## TASK DETAILS
Which of the lines below include the word "sidebar"? Pull each one out.

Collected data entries
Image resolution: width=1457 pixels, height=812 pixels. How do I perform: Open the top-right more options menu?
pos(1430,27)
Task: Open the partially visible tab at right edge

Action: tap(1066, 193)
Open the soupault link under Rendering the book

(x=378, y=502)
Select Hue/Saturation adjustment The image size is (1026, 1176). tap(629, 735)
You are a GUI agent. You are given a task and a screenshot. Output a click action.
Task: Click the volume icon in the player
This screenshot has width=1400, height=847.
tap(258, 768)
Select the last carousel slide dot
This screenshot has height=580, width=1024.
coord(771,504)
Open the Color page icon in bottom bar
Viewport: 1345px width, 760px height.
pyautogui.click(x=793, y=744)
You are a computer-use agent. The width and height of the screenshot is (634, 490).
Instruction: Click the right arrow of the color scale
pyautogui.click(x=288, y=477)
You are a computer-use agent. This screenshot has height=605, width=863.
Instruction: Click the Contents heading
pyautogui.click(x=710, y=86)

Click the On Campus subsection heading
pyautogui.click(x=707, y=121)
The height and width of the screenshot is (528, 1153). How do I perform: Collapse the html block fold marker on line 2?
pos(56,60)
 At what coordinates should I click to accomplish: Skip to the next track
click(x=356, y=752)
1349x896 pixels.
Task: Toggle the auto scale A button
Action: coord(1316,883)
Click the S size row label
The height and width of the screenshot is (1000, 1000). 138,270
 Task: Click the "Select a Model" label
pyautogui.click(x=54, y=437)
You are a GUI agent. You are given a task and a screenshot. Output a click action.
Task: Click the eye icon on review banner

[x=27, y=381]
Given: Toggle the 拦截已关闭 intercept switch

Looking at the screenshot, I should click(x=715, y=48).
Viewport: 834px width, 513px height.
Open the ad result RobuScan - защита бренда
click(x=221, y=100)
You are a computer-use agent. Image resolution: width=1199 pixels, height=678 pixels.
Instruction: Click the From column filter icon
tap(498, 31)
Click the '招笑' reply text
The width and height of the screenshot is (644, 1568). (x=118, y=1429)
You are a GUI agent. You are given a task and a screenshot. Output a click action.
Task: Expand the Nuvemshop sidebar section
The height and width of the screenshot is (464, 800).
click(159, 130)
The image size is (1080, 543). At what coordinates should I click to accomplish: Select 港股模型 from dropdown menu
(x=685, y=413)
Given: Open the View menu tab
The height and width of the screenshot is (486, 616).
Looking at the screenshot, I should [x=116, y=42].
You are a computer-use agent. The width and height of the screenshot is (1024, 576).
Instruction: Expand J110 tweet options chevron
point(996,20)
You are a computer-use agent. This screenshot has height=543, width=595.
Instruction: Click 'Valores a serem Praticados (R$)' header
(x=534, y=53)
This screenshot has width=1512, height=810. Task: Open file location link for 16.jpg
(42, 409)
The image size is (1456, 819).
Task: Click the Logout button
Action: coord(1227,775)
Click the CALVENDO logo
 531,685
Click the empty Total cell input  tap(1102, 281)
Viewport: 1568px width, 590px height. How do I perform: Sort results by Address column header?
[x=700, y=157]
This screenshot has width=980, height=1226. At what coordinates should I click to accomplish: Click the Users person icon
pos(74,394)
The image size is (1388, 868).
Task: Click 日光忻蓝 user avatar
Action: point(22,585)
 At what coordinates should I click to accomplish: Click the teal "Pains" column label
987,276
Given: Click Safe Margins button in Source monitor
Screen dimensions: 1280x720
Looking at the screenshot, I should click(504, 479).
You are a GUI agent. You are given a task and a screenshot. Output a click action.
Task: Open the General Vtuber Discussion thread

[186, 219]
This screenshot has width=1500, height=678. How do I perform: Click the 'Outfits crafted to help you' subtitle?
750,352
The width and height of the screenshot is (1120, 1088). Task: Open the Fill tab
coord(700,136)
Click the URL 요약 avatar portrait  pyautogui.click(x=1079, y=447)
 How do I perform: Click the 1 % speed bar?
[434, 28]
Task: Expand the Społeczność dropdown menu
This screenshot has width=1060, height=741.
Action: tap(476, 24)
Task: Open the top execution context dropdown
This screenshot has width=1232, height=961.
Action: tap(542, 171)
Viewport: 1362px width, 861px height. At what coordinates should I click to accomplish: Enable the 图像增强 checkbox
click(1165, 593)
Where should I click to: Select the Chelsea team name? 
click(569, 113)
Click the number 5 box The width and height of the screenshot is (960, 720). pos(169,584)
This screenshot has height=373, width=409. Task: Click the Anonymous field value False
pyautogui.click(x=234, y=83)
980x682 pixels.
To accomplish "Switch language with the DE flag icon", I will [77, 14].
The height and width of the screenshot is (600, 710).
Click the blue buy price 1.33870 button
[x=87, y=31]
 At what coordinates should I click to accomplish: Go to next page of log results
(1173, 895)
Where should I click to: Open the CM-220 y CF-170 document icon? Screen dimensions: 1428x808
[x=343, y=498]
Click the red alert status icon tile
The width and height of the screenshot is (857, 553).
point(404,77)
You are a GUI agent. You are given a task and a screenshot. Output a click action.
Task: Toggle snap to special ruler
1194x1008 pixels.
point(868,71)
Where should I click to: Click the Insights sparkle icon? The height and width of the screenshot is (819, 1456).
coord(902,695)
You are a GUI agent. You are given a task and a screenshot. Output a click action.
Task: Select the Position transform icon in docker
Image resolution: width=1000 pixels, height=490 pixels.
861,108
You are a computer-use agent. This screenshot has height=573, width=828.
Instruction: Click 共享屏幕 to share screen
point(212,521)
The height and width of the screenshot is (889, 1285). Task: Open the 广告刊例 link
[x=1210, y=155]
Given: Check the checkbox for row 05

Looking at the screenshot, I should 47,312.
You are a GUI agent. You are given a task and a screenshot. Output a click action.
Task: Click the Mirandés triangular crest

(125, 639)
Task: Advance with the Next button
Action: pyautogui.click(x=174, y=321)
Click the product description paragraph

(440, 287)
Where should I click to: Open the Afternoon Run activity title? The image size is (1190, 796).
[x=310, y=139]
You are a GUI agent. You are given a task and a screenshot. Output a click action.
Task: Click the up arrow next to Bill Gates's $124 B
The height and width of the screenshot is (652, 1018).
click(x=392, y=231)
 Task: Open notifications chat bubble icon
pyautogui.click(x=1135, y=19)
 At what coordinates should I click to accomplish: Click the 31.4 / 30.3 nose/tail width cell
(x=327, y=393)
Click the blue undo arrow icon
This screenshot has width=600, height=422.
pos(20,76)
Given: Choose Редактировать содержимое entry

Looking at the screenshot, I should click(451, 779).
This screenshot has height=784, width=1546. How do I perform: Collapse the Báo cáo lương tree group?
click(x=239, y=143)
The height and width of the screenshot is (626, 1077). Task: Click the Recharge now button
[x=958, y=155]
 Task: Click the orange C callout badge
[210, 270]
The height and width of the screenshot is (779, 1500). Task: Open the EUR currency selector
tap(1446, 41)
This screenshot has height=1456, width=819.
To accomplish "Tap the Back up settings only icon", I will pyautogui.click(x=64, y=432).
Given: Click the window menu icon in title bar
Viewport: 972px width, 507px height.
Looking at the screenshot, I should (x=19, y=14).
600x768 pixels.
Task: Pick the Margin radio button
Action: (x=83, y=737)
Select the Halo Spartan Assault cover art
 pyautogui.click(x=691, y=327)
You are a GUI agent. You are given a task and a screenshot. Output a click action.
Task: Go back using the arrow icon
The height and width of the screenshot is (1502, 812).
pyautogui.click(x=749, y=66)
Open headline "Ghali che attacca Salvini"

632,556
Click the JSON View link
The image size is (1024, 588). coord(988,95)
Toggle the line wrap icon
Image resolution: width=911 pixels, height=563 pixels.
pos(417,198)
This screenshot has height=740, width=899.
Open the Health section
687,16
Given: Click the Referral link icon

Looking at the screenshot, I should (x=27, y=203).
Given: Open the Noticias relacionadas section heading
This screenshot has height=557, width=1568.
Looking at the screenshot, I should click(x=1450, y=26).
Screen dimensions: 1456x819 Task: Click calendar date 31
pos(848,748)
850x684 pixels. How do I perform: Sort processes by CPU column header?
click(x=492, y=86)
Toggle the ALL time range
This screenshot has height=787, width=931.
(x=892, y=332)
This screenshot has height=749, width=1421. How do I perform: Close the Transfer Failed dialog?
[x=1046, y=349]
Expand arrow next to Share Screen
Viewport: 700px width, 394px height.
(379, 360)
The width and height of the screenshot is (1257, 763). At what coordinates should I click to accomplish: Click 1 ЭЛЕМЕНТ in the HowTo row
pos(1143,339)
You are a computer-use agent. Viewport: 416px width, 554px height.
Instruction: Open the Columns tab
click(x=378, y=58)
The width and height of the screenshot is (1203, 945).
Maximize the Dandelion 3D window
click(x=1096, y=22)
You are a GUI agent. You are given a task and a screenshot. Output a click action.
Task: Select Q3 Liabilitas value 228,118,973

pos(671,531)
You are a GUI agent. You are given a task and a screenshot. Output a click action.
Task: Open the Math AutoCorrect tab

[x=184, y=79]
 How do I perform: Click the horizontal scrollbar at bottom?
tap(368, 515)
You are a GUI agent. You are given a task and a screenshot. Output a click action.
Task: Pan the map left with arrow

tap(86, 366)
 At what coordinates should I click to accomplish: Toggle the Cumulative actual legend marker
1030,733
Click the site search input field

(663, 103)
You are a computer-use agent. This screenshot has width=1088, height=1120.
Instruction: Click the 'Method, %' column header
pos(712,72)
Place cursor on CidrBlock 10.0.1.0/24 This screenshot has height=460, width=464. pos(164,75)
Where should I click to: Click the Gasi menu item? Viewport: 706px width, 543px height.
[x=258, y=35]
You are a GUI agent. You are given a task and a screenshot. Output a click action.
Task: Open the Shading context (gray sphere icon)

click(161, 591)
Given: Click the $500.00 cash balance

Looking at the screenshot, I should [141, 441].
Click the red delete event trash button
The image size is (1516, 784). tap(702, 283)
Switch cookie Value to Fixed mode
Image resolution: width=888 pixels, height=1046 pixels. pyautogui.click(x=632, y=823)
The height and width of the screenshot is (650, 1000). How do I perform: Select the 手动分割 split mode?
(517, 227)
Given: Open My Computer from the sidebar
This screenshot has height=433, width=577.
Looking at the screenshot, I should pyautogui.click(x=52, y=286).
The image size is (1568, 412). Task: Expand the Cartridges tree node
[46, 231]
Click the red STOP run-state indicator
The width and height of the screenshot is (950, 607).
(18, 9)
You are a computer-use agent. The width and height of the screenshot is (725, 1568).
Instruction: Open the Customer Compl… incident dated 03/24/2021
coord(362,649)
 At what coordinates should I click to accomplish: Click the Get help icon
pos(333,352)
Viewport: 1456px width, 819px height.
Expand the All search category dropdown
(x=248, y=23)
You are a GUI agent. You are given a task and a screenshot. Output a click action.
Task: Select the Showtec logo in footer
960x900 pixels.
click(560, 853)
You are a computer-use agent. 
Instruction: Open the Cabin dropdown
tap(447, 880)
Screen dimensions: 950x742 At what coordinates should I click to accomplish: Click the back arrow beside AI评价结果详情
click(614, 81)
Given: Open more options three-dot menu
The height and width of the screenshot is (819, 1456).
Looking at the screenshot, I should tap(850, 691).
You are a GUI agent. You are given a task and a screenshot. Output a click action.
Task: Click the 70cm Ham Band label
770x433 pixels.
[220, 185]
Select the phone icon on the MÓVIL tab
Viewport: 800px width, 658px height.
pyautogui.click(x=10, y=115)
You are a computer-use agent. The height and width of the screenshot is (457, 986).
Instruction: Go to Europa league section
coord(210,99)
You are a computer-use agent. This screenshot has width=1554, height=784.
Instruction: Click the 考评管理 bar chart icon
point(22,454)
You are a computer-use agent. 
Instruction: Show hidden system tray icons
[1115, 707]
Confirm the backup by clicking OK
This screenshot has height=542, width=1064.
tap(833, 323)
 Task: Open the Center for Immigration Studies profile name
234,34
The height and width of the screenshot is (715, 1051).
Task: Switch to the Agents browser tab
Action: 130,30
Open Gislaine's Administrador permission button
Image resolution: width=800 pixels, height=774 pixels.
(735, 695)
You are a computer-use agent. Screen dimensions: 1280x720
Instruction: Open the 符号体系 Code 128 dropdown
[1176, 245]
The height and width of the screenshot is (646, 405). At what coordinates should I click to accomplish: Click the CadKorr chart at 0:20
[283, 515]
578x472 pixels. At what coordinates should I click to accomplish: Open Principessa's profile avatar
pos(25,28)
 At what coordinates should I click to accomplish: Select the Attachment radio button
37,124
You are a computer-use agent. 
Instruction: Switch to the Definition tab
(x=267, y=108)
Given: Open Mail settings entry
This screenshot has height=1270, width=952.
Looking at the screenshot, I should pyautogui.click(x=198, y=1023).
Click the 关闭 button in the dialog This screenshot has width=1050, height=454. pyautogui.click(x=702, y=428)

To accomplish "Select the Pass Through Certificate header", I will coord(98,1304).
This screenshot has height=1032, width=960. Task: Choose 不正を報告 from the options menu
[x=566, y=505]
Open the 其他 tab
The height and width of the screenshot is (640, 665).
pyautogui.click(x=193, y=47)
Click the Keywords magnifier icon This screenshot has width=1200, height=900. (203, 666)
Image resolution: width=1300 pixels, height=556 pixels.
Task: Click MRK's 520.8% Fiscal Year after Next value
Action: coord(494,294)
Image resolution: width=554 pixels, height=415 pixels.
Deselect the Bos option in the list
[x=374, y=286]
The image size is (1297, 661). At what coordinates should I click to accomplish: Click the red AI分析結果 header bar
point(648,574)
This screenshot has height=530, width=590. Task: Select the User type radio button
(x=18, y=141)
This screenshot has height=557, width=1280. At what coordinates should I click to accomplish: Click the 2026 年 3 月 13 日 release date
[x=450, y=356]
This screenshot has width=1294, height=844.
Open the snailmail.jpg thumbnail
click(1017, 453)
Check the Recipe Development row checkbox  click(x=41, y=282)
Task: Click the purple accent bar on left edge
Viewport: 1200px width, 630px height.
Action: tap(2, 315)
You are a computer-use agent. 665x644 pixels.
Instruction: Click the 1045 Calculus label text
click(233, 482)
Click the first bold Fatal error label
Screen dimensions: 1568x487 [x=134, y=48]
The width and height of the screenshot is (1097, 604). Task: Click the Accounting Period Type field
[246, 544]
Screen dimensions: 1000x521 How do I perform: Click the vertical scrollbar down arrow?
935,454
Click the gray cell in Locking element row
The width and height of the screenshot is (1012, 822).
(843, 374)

## WRITTEN ANSWER
Task: Expand the Nuvemshop sidebar section
Given: Open My Computer from the sidebar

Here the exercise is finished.